Three likable plays open, in New York; Major Barbara Comedy By George Bernard shaw. Directed by Stephen Porter.

Elizabeth and Essex Musical based on "Elizabeth the Queen," by Maxwell Anderson. Book by Michael Stewart and Mark Bramble, music by Doug Katsaros, lyrcs by Richard Engquist. Directed by Nancy Rhodes.

Several lightly pleasant melodies, a strong musical performance, and a bristling Queen Elizabeth I by Estelle Parsons comprise the main attractions of "Elizabeth and Essex," at the Encompass Theater on West 42nd Street's Theater Row. Librettists Michael Stewart and Mark Bramble have preserved the main features of Maxwell Anderson's 1930 drama about the long but ill-fated relationship between an overweeningly ambitious Earl of Essex and the much older Gloriana.

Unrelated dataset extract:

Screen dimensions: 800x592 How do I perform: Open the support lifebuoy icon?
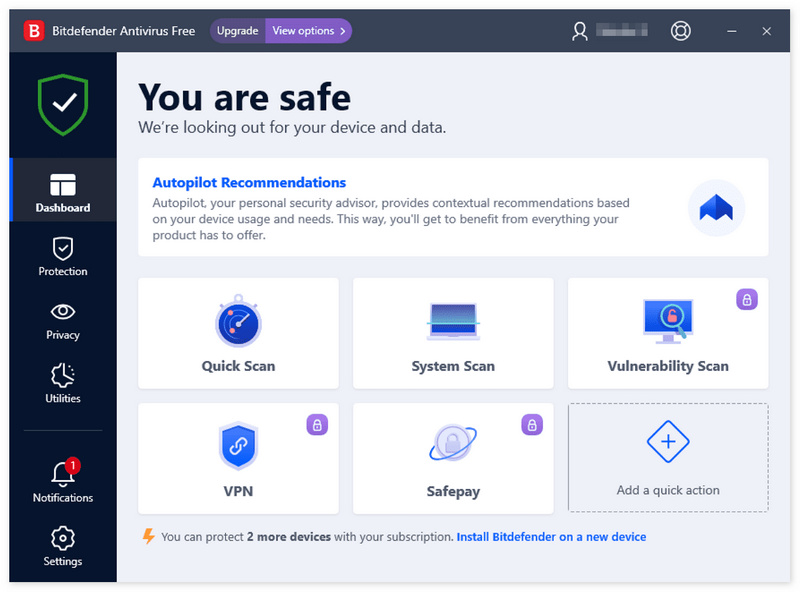tap(681, 31)
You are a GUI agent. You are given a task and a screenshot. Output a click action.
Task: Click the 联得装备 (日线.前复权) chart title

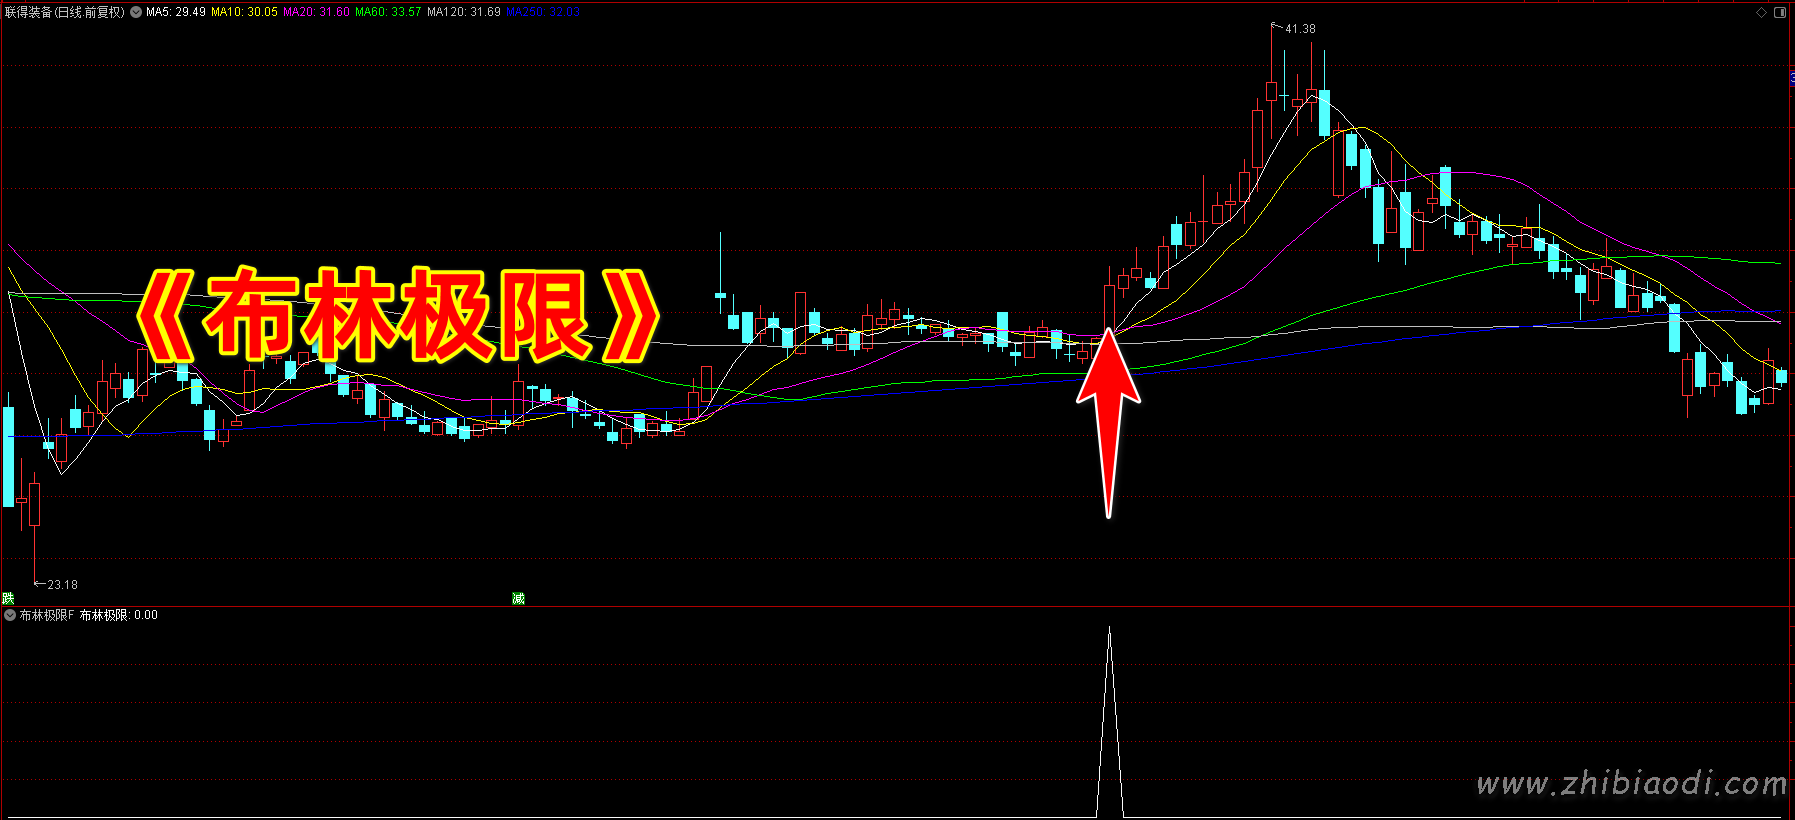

Accompanied by a very good 16-piece chamber orchestra under the baton of Jack Gaughan, Miss Parsons and company perform an operetta-style musical about love, war, and palace intrigue. At first hearing, numbers like "Gossips," "The First to Know," "Love Knots," and "All I Remember is You" made an agreeable impression.

Although always a formidable presence, Miss Parsons has not been given much range by director Nancy Rhodes. Richard White's Essex, looking like a young Errol Flynn, sings well. So does Florence Lacey as Mistress Gray. But this handsome and obviously ambi- tious production fails, even in musical-comedy terms, to create a very convincing illusion of courtly deportment in "Good Queen Bess's glorious days."